>> begin Passage

15516868.JPGWhen I was young I had a book by Steven Kroll called, That Makes Me Mad! about a young girl, Nina, enraged with the world around her. You follow Nina through her pains: when she’s told “something delicious” is for dinner and it turns out to be her least favorite dish, it makes her mad. When her newborn brother gets more attention, it makes her mad. When adults ignore her wonderful attempts at attention, it makes her mad.

Basically, none of us want to be lied to or ignored. It’s something I think many of us have forgotten today.

I remember this book was one of my favorites and I distinctly remember toting it around in the car on trips. To this day when things make me mad I think of little angry Nina. I have mentioned the book to others, but no one else seems to have read it. Sometimes I think I should make the grown up version of this book, but maybe that would be too depressing.

If I did write it, a few pages of my adult That Makes Me Mad! would cover rising food prices, global warming/ the environmental crisis, and other current chatter– That Makes Me Mad!

>> end Passage

### What you will do
From the passage about a childhood book, extract word for word the part that begins at the words "Basically, none of" and stops after "be too depressing.". The lines that come next have nothing to do with the passage about a childhood book.

>> begin Given information

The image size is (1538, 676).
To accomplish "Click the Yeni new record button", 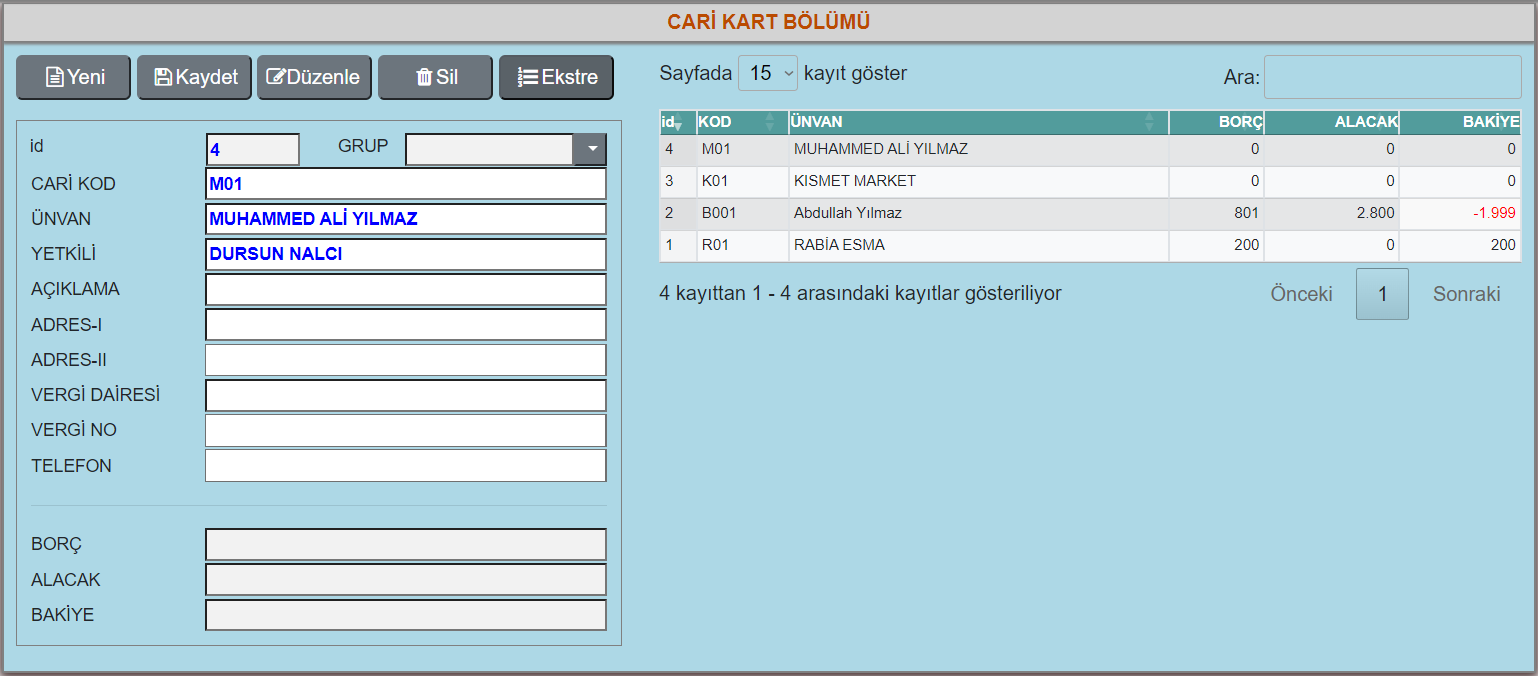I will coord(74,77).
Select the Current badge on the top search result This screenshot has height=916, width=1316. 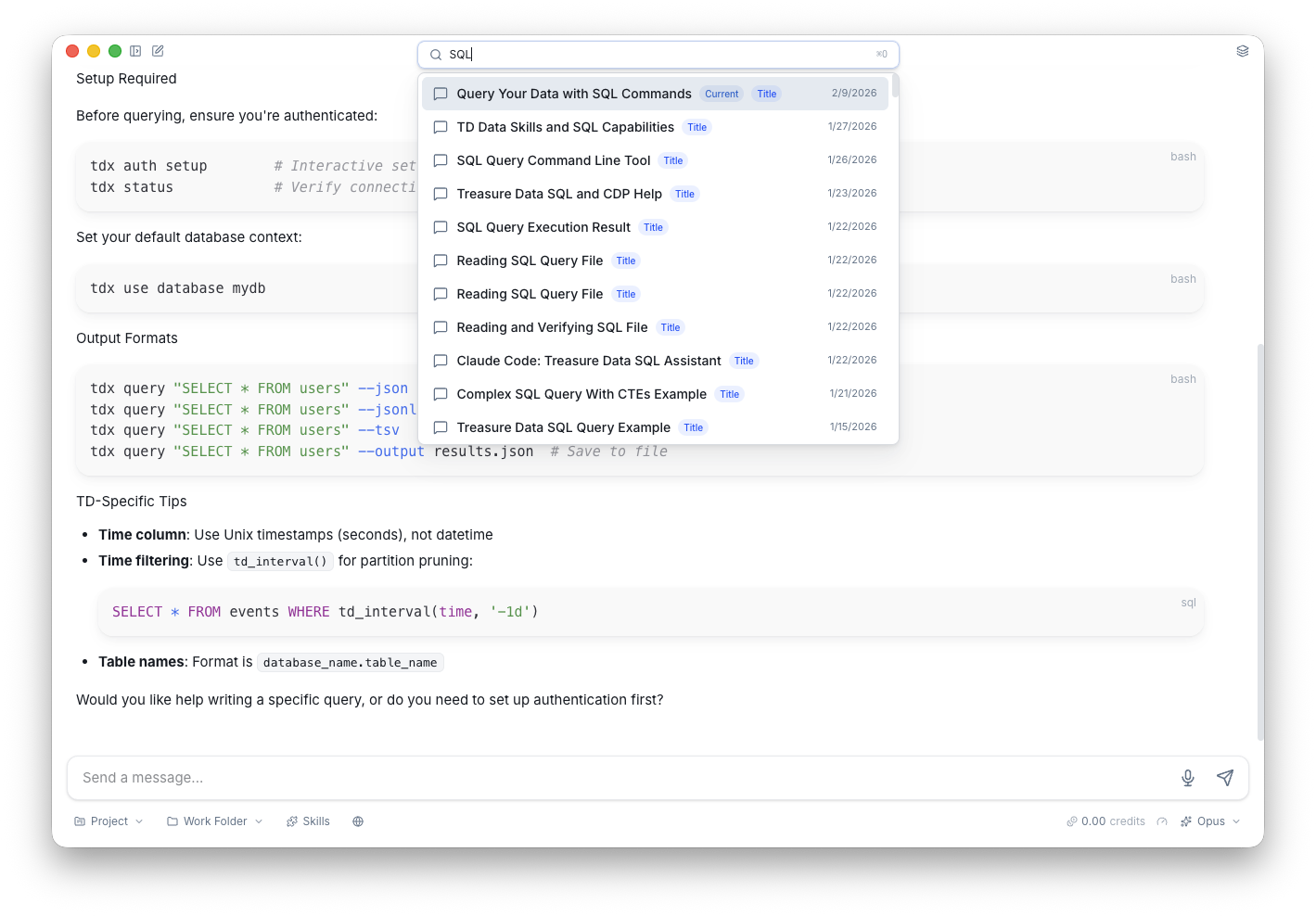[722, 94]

>> end Given information

### Task response
Basically, none of us want to be lied to or ignored. It’s something I think many of us have forgotten today.

I remember this book was one of my favorites and I distinctly remember toting it around in the car on trips. To this day when things make me mad I think of little angry Nina. I have mentioned the book to others, but no one else seems to have read it. Sometimes I think I should make the grown up version of this book, but maybe that would be too depressing.